Scaling Efficient LLMs
B. N. Kausik
TL;DR
The paper questions the conventional AI scaling law by deriving a PAC-based bound that the number of parameters in an efficient LLM scales as $D^{\gamma}$ with $\gamma\in[0.44,0.72]$, rather than linearly with data size. It then introduces recurrent transformers that apply a single transformer layer across a fixed-width sliding window, enabling linear-time sequence processing, memory efficiency, and learned history accumulation or forgetting. The authors demonstrate through experiments on long-range image classification, copy/selective-copy tasks with curriculum training, and Shakespeare NLP that recurrent transformers can match or exceed multi-layer transformers at a fraction of compute and parameters, with favorable inference costs. These results suggest pathway to practical, efficient LLMs that scale sublinearly with data while preserving performance, with reproducible code available.
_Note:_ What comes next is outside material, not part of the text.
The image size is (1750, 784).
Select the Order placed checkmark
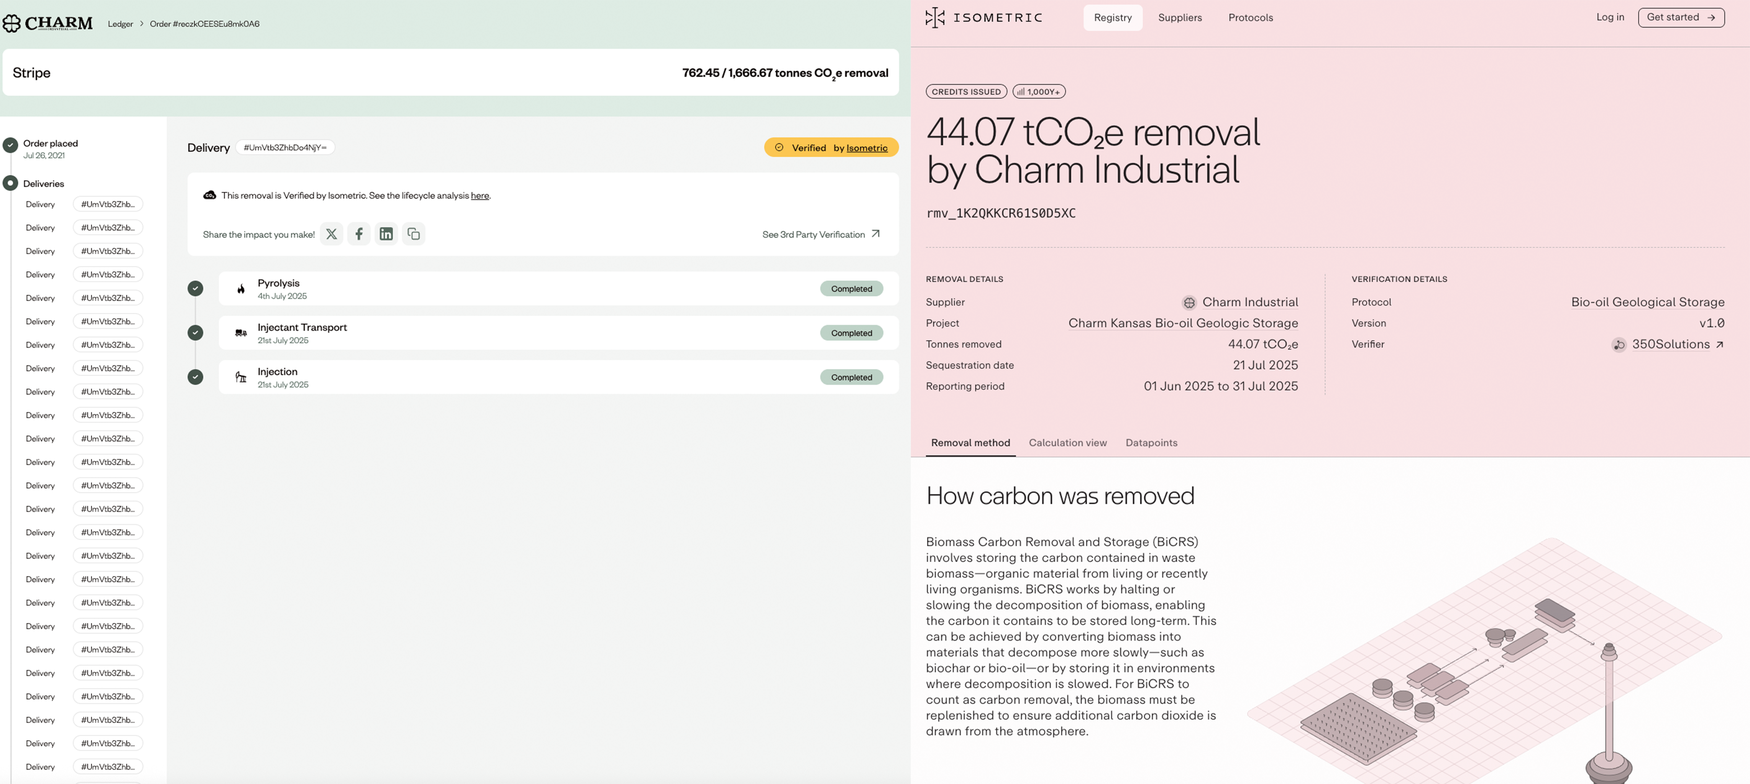click(x=10, y=145)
The work integrates a theoretical framework with empirical validation across diverse tasks to support the viability of efficient architectures.
Abstract
Recent LLMs have hundreds of billions of parameters consuming vast resources. Furthermore, the so called "AI scaling law" for transformers suggests that the number of parameters must scale linearly with the size of the data. In response, we inquire into efficient LLMs, i.e. those with the fewest parameters that achieve the desired accuracy on a training corpus. Specifically, by comparing theoretical and empirical estimates of the Kullback-Leibler divergence, we derive a natural AI scaling law that the number of parameters in an efficient LLM scales as $D^γ$ where $D$ is the size of the training data and $ γ\in [0.44, 0.72]$, suggesting the existence of more efficient architectures. Against this backdrop, we propose recurrent transformers, combining the efficacy of transformers with the efficiency of recurrent networks, progressively applying a single transformer layer to a fixed-width sliding window across the input sequence. Recurrent transformers (a) run in linear time in the sequence length, (b) are memory-efficient and amenable to parallel processing in large batches, (c) learn to forget history for language tasks, or accumulate history for long range tasks like copy and selective copy, and (d) are amenable to curriculum training to overcome vanishing gradients. In our experiments, we find that recurrent transformers perform favorably on benchmark tests.